I'm so very tired. So down. I feel so alone and isolated. But when I am out and about I feel like people know what's happened and are judging me. And watching my every move.
I don't know what to do.
I've asked everyone for help and all I feel is shame for asking. I'm ashamed for not being strong enough to deal with this whole thing on my own. And I'm terrified of ending up back in the hospital, although, as hard as it is to admit, I think it helped and I came home too soon.
So I come to you here.... What would you do?
What should I do?
Has anyone been in a similar situation?
You have had a huge amount to cope with. Maybe it will help you just to hear someone say that. When I was first diagnosed with depression, I felt that my past really wasn't that bad and that I should have depression because it wasn't that bad. In therapy I met someone who had served in Iraq and seen friends being blown up. I kept thinking "my past is nowhere near as bad as his - I have no right being here." When I told him about my past, he had tears in his eyes and told me that he couldn't have coped with what I went through. It honestly helped me so much just to hear that.

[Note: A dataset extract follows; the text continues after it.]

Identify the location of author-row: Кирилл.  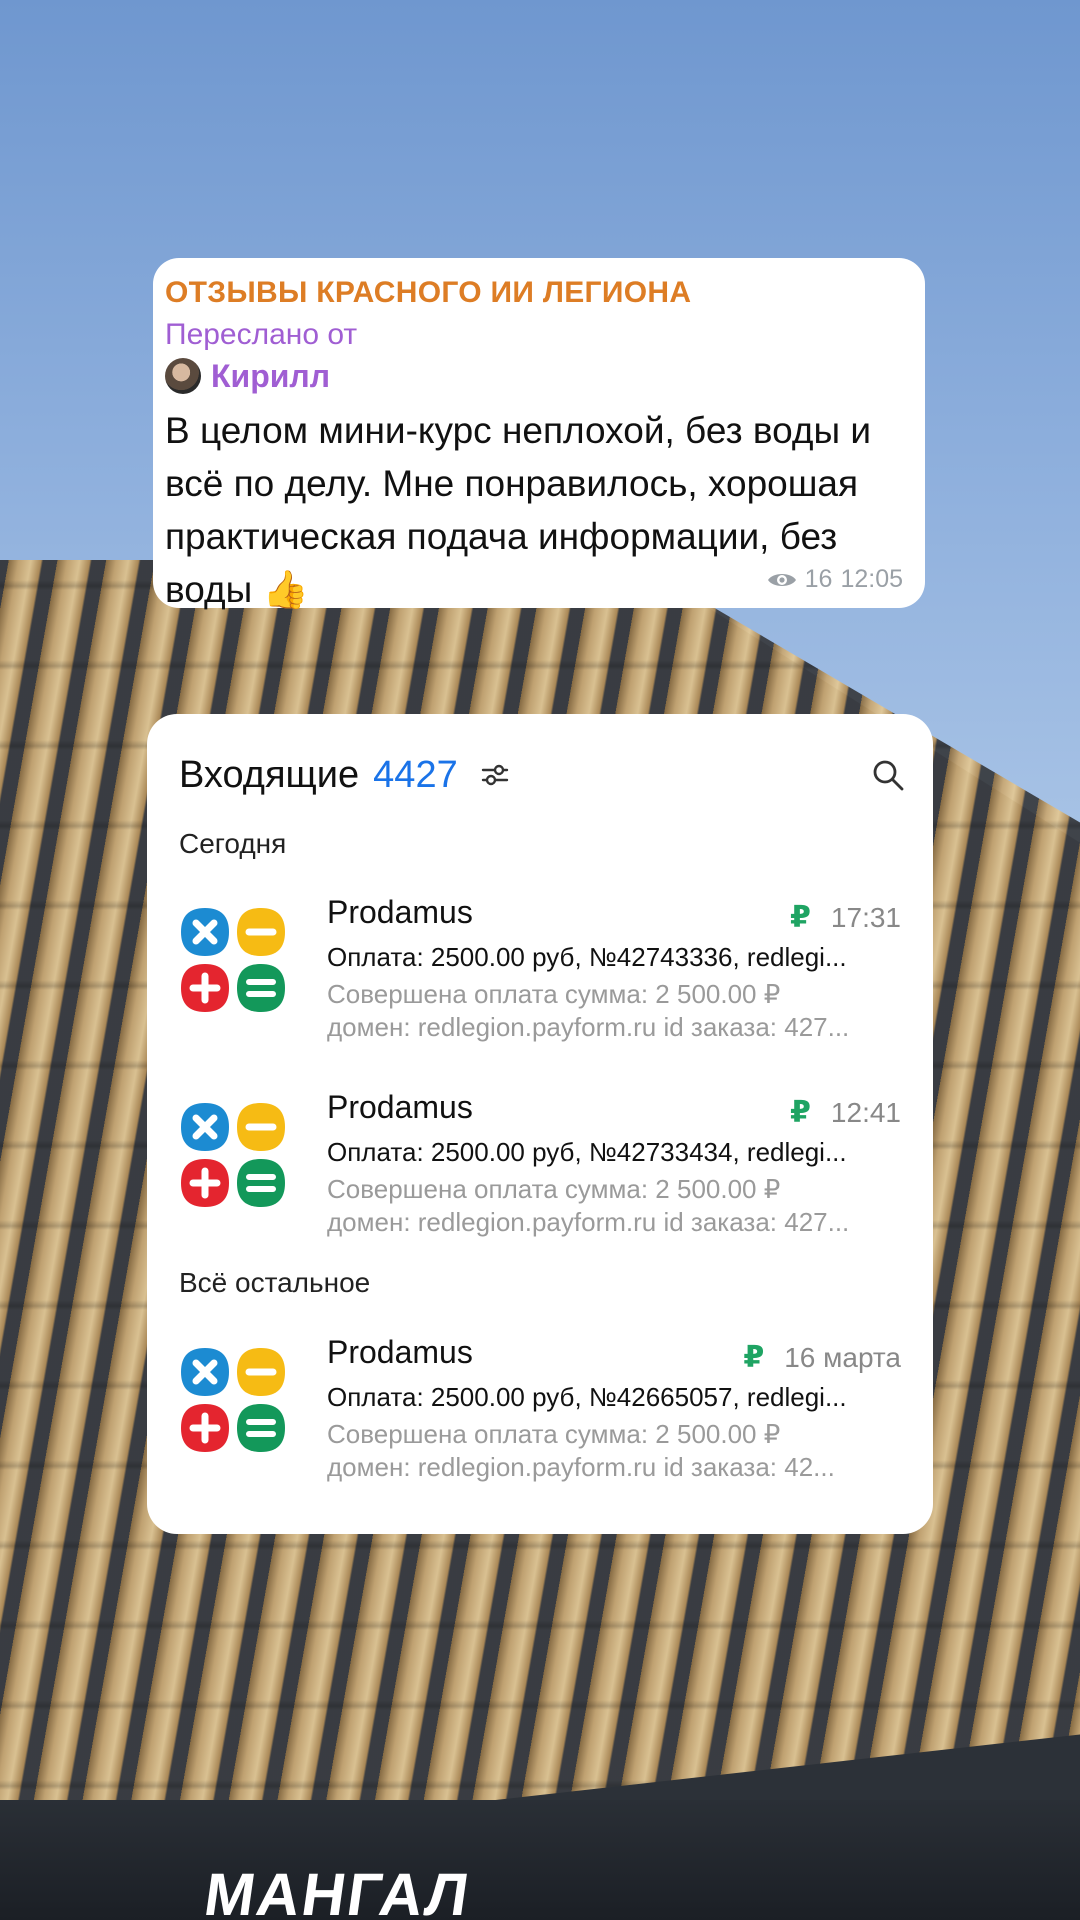
(540, 376).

My past involves people I love the most trying to kill themselves, but I consider that you have been through a lot. I hope that helps and that you can get the support you need.
OP, how is your job situation now? And the benefits?
What about the police interference (sounds like they dealt with this shockingly) - is that over now too?
It all sounds really difficult. I wish I had some advice for you. But didn't want to read and run.
Thanks for both of your replies. My work situation at the moment is - my husband is looking every day and night for a job, but I can't physically do it as I've just had surgery on my foot and am due for another op on the 28th, but once my feet have healed I will be on the job hunt too. And the Universal Credit side of things is grim. We had a second payment which was £390 less than what we were originally told that we were entitled to. Being on benefits makes me feel absolutely useless.
I feel exactly the same as the first comment, I feel like I shouldn't be getting help because I don't deserve it. There are people far worse off than me, but somebody else's headache doesn't take away your broken leg.